Both papers reminded readers of a secret meeting involving Jordan’s King Hussein and Meir less than two weeks before the war broke out, in which the monarch is believed to have explicitly warned Meir that war was imminent.

Ma’ariv also published “The Unforgiven,” a damning account of Meir’s leadership of the country before and during the war by veteran journalist Amnon Dankner.

In the introduction to the article, Meir is branded “the stubborn aged woman from Milwaukee” who “blinded us from seeing the storm clouds warning of the Yom Kippur War.”

In a separate article, the newspaper questioned whether Israeli intelligence has learned the lessons of the war.

Journalist Oded Granot argued that the army has made some important changes since 1973 by establishing additional intelligence units with the explicit goal of “balancing” analyses — providing every possible angle to ensure that Israel does not succumb to a false “conceptzia” again.

But in the years since the Agranat report, argued Granot, military intelligence has also been driven by a desire to cover itself in the event of a breakdown.

It therefore provides less decisive recommendations and prefers to package reports in vague terms.

For example, he wrote, in February 1998 intelligence predicted a “low probability” that Iraqi leader Saddam Hussein would launch missiles at Israel as the Gulf crisis intensified.

But intelligence also warned of a high probability that Saddam would launch missiles if he felt desperate.

Under such conditions, explained Granot, more and more “raw” intelligence material is being funneled directly to the prime minister, who is expected to make the final assessments.
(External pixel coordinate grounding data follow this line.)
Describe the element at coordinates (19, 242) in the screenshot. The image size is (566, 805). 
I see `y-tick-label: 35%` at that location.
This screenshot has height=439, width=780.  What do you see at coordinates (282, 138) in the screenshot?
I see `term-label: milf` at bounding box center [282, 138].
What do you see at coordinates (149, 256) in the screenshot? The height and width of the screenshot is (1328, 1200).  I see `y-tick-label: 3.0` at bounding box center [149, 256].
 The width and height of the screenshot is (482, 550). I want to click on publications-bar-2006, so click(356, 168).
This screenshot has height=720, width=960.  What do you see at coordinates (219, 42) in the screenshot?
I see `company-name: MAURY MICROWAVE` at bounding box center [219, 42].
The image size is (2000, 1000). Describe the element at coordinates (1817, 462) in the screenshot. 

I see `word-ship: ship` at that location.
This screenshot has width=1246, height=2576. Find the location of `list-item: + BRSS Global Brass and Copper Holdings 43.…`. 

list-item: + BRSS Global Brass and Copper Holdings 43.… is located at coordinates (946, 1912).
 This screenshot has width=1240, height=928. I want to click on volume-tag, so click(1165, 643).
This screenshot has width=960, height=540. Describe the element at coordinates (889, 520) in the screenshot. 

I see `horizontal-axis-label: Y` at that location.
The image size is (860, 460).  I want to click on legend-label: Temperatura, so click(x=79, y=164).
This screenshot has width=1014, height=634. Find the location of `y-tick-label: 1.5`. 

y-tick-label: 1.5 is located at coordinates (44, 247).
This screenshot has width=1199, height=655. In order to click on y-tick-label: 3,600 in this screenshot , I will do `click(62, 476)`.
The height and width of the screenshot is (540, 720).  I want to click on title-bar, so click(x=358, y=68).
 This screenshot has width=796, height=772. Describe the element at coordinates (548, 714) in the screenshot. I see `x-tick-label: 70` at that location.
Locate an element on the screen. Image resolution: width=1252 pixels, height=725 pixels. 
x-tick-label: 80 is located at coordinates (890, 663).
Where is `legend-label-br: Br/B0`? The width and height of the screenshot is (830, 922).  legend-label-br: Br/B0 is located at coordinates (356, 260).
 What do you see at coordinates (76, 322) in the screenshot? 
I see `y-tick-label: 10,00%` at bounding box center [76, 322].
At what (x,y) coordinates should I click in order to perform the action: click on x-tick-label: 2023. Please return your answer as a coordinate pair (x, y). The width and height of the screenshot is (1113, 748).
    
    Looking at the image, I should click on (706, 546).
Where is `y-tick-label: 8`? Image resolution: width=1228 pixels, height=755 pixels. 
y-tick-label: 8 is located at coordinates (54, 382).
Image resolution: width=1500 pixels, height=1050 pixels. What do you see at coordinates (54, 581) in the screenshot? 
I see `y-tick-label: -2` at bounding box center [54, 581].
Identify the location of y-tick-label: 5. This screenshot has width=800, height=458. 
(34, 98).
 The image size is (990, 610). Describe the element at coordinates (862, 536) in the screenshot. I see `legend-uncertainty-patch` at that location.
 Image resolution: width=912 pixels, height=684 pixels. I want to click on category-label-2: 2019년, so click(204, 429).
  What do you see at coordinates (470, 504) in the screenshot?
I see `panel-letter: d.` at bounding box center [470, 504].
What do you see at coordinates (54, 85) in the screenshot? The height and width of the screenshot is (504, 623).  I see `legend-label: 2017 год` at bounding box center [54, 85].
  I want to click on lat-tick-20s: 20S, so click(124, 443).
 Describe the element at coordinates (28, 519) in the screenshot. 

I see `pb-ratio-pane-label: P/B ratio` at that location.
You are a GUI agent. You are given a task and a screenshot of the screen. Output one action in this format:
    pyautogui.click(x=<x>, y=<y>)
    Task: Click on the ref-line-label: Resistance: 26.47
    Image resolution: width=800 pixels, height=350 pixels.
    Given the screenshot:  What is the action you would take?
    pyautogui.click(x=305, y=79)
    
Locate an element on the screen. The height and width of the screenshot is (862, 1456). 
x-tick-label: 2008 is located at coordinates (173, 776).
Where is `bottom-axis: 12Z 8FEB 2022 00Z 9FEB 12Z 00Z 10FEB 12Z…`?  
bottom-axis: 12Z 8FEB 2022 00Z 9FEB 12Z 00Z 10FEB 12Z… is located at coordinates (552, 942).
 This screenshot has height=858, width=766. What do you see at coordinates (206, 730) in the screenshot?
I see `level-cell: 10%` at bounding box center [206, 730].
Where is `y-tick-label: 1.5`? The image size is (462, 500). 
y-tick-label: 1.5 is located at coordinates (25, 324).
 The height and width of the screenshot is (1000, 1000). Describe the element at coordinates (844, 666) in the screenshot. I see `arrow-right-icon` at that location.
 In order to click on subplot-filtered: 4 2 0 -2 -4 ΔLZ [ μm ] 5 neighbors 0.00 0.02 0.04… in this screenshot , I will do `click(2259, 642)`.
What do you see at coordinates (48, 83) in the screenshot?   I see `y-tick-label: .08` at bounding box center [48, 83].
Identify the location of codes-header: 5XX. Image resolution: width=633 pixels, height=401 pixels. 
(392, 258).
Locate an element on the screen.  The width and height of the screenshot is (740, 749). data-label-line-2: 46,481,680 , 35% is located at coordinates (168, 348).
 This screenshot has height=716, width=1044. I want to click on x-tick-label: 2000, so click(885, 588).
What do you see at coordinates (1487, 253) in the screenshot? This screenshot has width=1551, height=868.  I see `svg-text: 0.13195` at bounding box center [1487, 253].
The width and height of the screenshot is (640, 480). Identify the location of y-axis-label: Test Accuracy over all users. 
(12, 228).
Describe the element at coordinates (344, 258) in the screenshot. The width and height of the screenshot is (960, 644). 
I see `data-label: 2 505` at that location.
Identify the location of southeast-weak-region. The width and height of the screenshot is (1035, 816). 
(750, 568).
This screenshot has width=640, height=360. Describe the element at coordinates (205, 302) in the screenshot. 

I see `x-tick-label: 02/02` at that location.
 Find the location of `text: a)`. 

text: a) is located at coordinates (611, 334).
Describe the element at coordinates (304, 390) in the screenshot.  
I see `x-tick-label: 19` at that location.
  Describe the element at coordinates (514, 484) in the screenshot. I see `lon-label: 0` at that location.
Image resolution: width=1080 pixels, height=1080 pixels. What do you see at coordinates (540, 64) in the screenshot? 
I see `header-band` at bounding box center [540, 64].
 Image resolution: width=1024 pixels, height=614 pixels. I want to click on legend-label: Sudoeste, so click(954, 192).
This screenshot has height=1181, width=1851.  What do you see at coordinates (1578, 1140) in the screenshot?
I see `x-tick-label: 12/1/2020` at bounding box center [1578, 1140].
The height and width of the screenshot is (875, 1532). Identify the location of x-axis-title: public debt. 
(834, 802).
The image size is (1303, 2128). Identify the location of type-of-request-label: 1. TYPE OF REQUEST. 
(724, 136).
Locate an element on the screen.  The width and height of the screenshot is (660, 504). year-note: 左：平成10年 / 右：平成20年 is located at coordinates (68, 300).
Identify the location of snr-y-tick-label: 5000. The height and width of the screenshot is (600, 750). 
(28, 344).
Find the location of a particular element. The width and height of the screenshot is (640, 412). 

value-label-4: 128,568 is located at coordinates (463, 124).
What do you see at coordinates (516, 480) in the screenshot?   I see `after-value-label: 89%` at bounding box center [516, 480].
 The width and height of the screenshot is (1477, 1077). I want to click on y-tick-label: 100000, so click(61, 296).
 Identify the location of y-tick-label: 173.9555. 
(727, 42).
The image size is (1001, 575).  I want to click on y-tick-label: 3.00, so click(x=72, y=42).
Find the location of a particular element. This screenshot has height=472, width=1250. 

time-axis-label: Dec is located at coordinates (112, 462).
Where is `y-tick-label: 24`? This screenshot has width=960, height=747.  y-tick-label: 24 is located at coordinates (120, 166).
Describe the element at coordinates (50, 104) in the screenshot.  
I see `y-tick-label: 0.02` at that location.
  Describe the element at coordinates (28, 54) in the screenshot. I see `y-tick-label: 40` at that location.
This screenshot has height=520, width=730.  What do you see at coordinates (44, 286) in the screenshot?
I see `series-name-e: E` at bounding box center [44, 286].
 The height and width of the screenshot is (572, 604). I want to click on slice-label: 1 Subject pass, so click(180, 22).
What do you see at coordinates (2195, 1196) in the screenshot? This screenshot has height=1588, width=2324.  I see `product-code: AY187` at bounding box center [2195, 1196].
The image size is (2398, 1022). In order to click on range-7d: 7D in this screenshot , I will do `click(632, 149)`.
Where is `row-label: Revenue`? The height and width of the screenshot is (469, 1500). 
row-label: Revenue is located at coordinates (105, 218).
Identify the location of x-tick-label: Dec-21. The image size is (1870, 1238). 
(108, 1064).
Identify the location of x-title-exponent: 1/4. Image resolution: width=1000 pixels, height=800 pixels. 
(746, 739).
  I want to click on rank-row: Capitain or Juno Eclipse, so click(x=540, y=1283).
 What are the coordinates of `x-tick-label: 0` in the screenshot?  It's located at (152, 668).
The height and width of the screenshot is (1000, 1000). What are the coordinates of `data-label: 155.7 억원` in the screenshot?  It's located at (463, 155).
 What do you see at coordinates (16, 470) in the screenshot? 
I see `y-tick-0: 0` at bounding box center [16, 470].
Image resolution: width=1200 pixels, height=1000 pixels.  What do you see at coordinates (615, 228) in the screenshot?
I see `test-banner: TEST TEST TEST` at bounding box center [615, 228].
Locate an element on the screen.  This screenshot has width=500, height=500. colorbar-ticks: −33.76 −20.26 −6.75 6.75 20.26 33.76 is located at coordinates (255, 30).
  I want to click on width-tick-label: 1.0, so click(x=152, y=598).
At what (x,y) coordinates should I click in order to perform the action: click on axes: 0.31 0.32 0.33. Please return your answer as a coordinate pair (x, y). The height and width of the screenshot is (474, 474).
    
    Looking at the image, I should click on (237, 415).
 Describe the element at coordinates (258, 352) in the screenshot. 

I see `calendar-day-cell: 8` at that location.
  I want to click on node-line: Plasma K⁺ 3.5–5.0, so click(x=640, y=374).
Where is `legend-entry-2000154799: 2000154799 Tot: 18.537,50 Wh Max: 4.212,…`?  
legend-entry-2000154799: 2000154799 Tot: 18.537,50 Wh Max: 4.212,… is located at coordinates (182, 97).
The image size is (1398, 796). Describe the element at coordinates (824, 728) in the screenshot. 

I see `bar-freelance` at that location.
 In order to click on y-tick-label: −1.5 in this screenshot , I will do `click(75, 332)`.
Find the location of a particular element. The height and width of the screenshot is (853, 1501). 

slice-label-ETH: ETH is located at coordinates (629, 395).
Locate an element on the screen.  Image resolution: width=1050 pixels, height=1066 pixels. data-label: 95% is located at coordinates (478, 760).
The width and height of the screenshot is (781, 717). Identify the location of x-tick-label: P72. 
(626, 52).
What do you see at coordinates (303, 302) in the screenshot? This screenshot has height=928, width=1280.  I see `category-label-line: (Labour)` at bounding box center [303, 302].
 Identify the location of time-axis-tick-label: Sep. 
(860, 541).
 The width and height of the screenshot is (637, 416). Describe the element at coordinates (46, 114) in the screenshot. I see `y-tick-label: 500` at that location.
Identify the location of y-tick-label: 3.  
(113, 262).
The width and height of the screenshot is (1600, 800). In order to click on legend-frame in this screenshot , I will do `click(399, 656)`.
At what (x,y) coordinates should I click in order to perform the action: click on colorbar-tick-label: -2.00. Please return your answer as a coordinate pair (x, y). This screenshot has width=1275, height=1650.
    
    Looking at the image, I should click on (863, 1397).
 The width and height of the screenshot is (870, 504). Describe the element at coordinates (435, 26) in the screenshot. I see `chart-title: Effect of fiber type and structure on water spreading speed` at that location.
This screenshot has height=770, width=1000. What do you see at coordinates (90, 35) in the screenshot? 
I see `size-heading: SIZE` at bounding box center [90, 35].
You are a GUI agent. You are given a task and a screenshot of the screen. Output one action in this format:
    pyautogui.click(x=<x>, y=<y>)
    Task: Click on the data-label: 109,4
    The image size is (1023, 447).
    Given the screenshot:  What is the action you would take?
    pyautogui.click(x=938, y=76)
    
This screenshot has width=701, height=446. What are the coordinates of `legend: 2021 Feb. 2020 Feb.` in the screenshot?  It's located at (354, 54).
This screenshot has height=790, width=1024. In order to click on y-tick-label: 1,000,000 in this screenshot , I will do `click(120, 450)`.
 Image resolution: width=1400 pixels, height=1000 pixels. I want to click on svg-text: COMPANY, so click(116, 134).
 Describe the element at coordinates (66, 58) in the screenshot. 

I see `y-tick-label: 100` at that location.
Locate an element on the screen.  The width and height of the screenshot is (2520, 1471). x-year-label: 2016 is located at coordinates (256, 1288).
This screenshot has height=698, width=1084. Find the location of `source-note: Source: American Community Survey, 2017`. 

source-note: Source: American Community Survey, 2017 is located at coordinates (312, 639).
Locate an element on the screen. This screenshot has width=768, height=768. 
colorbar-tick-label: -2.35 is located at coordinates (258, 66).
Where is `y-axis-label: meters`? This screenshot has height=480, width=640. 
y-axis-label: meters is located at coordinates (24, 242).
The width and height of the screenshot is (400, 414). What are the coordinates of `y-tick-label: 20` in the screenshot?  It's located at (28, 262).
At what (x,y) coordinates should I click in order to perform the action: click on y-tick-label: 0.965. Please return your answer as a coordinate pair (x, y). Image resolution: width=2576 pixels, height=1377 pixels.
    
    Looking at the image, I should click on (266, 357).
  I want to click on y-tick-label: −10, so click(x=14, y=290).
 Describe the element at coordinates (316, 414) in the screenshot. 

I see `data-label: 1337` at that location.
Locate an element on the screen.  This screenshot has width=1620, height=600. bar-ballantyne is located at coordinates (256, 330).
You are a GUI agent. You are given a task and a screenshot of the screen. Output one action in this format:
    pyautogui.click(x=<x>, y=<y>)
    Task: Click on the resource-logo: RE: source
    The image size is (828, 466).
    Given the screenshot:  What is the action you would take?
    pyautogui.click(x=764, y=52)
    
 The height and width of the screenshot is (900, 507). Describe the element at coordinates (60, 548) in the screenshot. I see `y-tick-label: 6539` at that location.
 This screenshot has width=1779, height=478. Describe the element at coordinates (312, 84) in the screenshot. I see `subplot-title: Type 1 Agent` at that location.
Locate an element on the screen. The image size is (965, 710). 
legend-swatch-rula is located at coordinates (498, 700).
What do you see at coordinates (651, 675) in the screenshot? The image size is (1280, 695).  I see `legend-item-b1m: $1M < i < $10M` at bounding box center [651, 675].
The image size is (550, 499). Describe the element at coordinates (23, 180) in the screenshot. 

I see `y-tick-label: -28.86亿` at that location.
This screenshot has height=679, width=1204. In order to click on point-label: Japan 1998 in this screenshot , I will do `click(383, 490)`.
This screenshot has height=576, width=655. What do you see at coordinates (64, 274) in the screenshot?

But the premier is often overwhelmed by the mass of paper. This is why the Agranat Commission — and the Ciechanover Commission on the failed Mossad assassination of a Hamas official in Jordan last October — recommended setting up a national security council to advise the prime minister.

This has not yet been done.

Whether or not the lessons have been learned, one thing is clear from the Yom Kippur debate: the war led to profound changes in Israeli society and government.

The war ushered in the first-ever ousting of a Labor-led government by the Likud, led in 1977 by Menachem Begin.

The lost authority of the political center led to a culture of sharp criticism from the left and settlement building from the right, according to a Yediot article entitled the “collapse of Israeli-ism.”

Author Nissim Calderon argued that the demise of Labor leaders who were widely credited with leading the country during its first difficult 25 years dealt a painful blow to Israel.

Israelis “lost the feeling that they control their actions,” he said, explaining that the trauma was not just military.

“It was a blow to the very definition of being Israeli,” wrote Calderon. The war made Israelis passive, or at least, incapable of solving problems because of a constant deadlock on every issue.

He added that this is illustrated in the inability to make peace with the Arab world or to heal domestic rifts.

“Until 1973, we saw ourselves as active people. After 1973 we found our hands tied. Or rather, our hands weren’t tied, they did plenty, but our actions canceled each other out and nothing important has happened since.”